L’emigrazione è l’elemento più omogeneo della storia recente del Molise e ne ha profondamente contrassegnato l’evoluzione sociale.
Si possono agevolmente distinguere tre periodi all’interno del flusso migratorio della regione, come per quello dell’intera nazione:
- 1870/1890
- 1900/1915
- 1945/1970 – 80.
Come dato di insieme si può affermare che, in base ai numeri ufficiali, disponibili dal 1876 in poi, gli espatri dal Molise fino agli anni ’70 – ’80 del ‘900, sono quantizzabili in circa 600.000.
Un dato che, però, è limitato, poiché non tiene conto degli espatri avvenuti prima del 1876, delle numerosissime partenze clandestine e delle visite temporanee a parenti già emigrati che venivano poi trasformate in installazioni permanenti.
La metà degli esodi ufficiali è avvenuta durante la prima grande ondata migratoria (1870 – 1915), un terzo nel periodo che va dal 1945 al 1970, il resto nell’intervallo tra le due guerre mondiali e dagli anni ’70 in poi.
Sempre in via generale, l’emigrazione molisana si connota come manifestazione precoce rispetto alle altre aree italiane coinvolte, diffusa in maniera capillare su tutto il territorio regionale, originale nelle sue variegate e concorrenti motivazioni.
Riguardo a queste ultime appare utile soffermarsi su alcuni elementi che più di altri hanno contribuito alla “diaspora”.
Innanzitutto vi era nei molisani di fine ‘800 una già forte predisposizione alla “pendolarità” data dalla pratica secolare della transumanza.

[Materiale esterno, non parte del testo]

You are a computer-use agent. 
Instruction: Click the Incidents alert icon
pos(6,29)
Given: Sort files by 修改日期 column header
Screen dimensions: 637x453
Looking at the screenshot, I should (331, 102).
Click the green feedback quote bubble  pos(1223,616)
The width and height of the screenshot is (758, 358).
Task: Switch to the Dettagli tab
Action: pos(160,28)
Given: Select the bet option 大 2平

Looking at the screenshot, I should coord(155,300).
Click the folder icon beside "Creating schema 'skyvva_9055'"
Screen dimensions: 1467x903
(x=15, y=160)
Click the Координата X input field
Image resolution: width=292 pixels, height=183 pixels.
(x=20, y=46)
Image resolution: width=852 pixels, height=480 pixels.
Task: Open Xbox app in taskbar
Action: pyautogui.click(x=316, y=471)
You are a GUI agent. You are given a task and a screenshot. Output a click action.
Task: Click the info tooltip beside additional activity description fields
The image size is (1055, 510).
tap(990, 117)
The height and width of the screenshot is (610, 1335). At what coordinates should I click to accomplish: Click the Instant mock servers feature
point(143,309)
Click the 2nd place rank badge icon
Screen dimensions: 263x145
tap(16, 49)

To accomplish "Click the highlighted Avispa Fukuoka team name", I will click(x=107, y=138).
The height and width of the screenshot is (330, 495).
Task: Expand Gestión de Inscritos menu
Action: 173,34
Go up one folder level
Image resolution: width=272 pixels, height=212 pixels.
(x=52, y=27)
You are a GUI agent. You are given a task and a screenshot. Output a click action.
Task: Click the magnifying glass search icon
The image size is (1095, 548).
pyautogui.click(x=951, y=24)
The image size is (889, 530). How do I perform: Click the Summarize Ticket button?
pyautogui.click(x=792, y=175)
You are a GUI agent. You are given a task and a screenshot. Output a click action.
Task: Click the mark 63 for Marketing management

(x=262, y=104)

Non era perciò inconsueto, anzi al contrario era la regola, che gli uomini fossero lontani da casa per procurarsi il sostentamento per vivere.
La situazione economica e sociale già difficile del Molise subì un notevole aggravamento con l’unificazione del Regno d’Italia che accentuò l’arretratezza della sua struttura basata essenzialmente sul sistema silvo – pastorale. Un sistema che entrò in crisi nella fase della “piemontesizzazione” del sud Italia.
Il background fattuale e culturale della regione, organizzata istituzionalmente nell’unica Provincia di Campobasso, si scontrò con scelte legislative che quando vi furono, si rivelarono sbagliate e lontano dalla peculiarità molisana e del Mezzogiorno d’Italia.
Tutti elementi che videro accrescere nei molisani la determinazione di compiere l’unica scelta che a loro appariva possibile: la fuga dal bisogno e la costruzione in terre lontane di un futuro migliore.
Un altro elemento caratterizzante dell’esodo molisano, riscontrabile soprattutto nel primo periodo analizzato è costituito dalla scelta dell’abbandono per motivazioni politiche.
Tra i primi ad emigrare furono i contadini, poi gli artigiani ed alcuni professionisti.
Alla fine dell’800, spentosi il fenomeno del brigantaggio e dopo l’azione di repressione del nuovo Stato borghese, si formarono soprattutto nell’Alto Molise oltre che nelle aree confinanti con la Puglia, le prime correnti socialiste che si integrarono con le rivendicazioni sociali già presenti.
Agnone, non a caso, è considerata la patria dei pionieri dell’emigrazione molisana. Nel 1870 i suoi abitanti furono i primi a partire per l’Argentina. Al contempo la città che ha dato al flusso migratorio il maggior contributo quantitativo.
Attualmente Agnone ha 6.000 abitanti e si calcola che circa 20.000 agnonesi siano sparsi per il mondo.
Anche per questi motivi, oltre che per la compattezza della comunità agnonese all’estero la Prima Conferenza Regionale dell’Emigrazione si è svolta proprio ad Agnone nel 1986.
Tornando ai motivi politici dell’espatrio, questi connotarono la migrazione molisana come percorso di inserimento dei nostri conterranei nei flussi del mercato mondiale del lavoro e nel filone della ricerca di condizioni di vita più adeguate al mondo moderno.
Modelli culturali e sociali, questi, che approderanno, poi, nella terza ondata migratoria del secondo dopoguerra.